Resource configuration
Every remote function requires a resource configuration that specifies the compute resources to use. Flash provides several configuration classes for different use cases.
LiveServerless
LiveServerless is the primary configuration class for Flash. It supports full remote code execution, allowing you to run arbitrary Python functions on Runpod’s infrastructure.
from tetra_rp import LiveServerless, GpuGroup
gpu_config = LiveServerless(
name="ml-inference",
gpus=[GpuGroup.AMPERE_80], # A100 80GB
workersMax=5,
idleTimeout=10
)
@remote(resource_config=gpu_config, dependencies=["torch"])
def run_inference(data):
import torch
# Your inference code here
return result
Common configuration options:
| Parameter | Description | Default |
|---|
name | Name for your endpoint (required) | - |
gpus | GPU pool IDs that can be used | [GpuGroup.ANY] |
workersMax | Maximum number of workers | 3 |
workersMin | Minimum number of workers | 0 |
idleTimeout | Minutes before scaling down | 5 |
See the resource configuration reference for all available options.
CPU configuration
For CPU-only workloads, specify instanceIds instead of gpus:
from tetra_rp import LiveServerless, CpuInstanceType
cpu_config = LiveServerless(
name="data-processor",
instanceIds=[CpuInstanceType.CPU5C_4_8], # 4 vCPU, 8GB RAM
workersMax=3
)
@remote(resource_config=cpu_config, dependencies=["pandas"])
def process_data(data):
import pandas as pd
df = pd.DataFrame(data)
return df.describe().to_dict()
Dependency management
Specify Python packages in the dependencies parameter of the @remote decorator. Flash installs these packages on the remote worker before executing your function.
@remote(
resource_config=config,
dependencies=["transformers==4.36.0", "torch", "pillow"]
)
def generate_image(prompt):
from transformers import pipeline
import torch
from PIL import Image
# Your code here
Important notes about dependencies
Import inside the function: Always import packages inside the decorated function body, not at the top of your file.

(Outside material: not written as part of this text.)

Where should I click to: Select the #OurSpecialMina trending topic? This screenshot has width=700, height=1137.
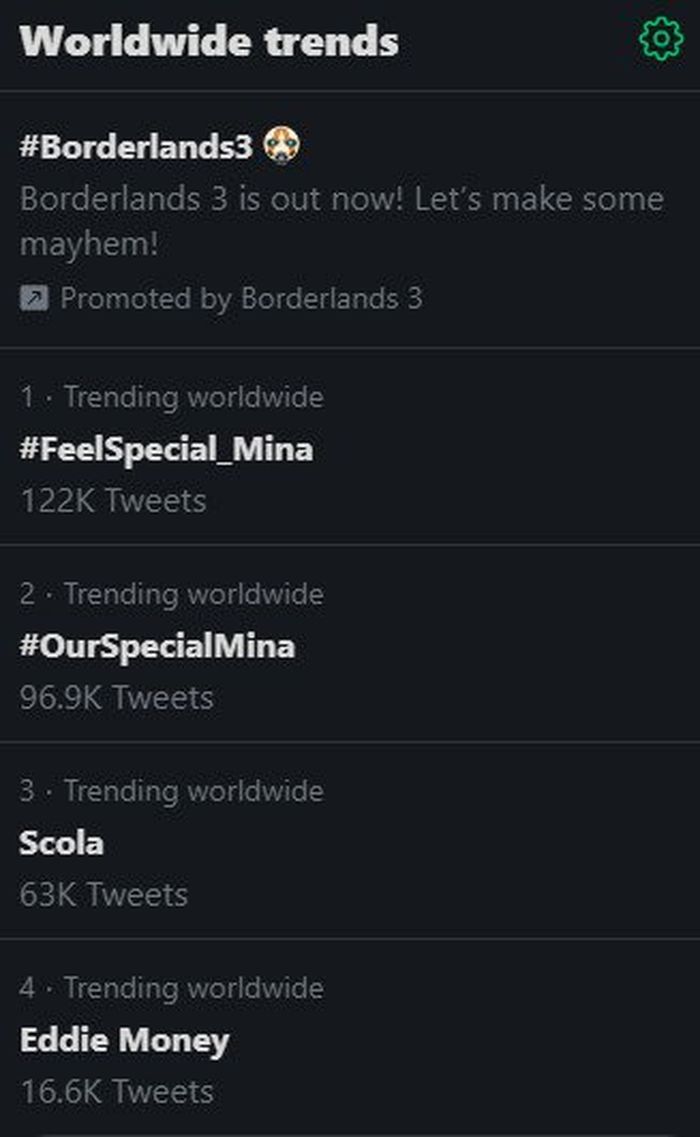click(x=155, y=646)
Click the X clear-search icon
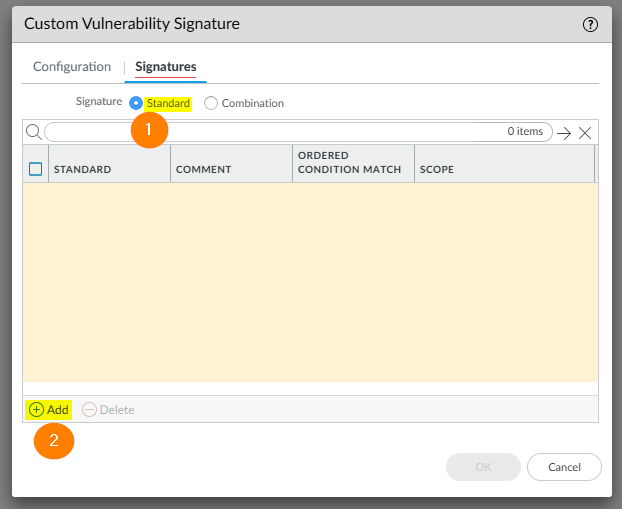The width and height of the screenshot is (622, 509). click(586, 133)
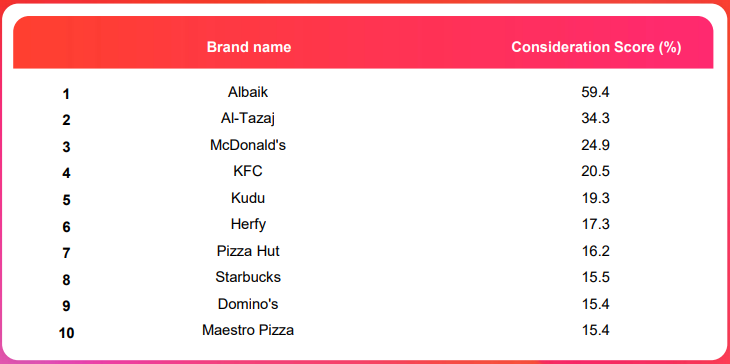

These imports need to happen on the remote worker, not in your local environment.
# Correct - imports inside the function
@remote(resource_config=config, dependencies=["numpy"])
def compute(data):
import numpy as np # Import here
return np.sum(data)
# Incorrect - imports at top of file won't work
import numpy as np # This import happens locally, not on the worker
@remote(resource_config=config, dependencies=["numpy"])
def compute(data):
return np.sum(data) # numpy not available on worker
Version pinning: You can pin specific versions using standard pip syntax:
dependencies=["transformers==4.36.0", "torch>=2.0.0"]
Pre-installed packages: Some packages (like PyTorch) are pre-installed on GPU workers. Including them in dependencies ensures the correct version is available.
Parallel execution
Flash functions are asynchronous by default. Use Python’s asyncio to run multiple functions in parallel:
import asyncio
async def main():
# Run three functions in parallel
results = await asyncio.gather(
process_item(item1),
process_item(item2),
process_item(item3)
)
return results
This is particularly useful for:
- Batch processing multiple inputs.
- Running different models on the same data.
- Parallelizing independent pipeline stages.
Example: Parallel batch processing
import asyncio
from tetra_rp import remote, LiveServerless, GpuGroup
config = LiveServerless(
name="batch-processor",
gpus=[GpuGroup.ADA_24],
workersMax=5 # Allow up to 5 parallel workers
)
@remote(resource_config=config, dependencies=["torch"])
def process_batch(batch_id, data):
import torch
# Process batch
return {"batch_id": batch_id, "result": len(data)}
async def main():
batches = [
(1, [1, 2, 3]),
(2, [4, 5, 6]),
(3, [7, 8, 9])
]
# Process all batches in parallel
results = await asyncio.gather(*[
process_batch(batch_id, data)
for batch_id, data in batches
])
print(results)
if __name__ == "__main__":
asyncio.run(main())
Custom Docker images
For specialized environments that require a custom Docker image, use ServerlessEndpoint or CpuServerlessEndpoint instead of LiveServerless:
from tetra_rp import ServerlessEndpoint, GpuGroup
custom_gpu = ServerlessEndpoint(
name="custom-ml-env",
imageName="pytorch/pytorch:2.0.1-cuda11.7-cudnn8-runtime",
gpus=[GpuGroup.AMPERE_80]
)
Unlike LiveServerless, ServerlessEndpoint and CpuServerlessEndpoint only support dictionary payloads in the form of {"input": {...}} (similar to a traditional Serverless endpoint request). They cannot execute arbitrary Python functions remotely.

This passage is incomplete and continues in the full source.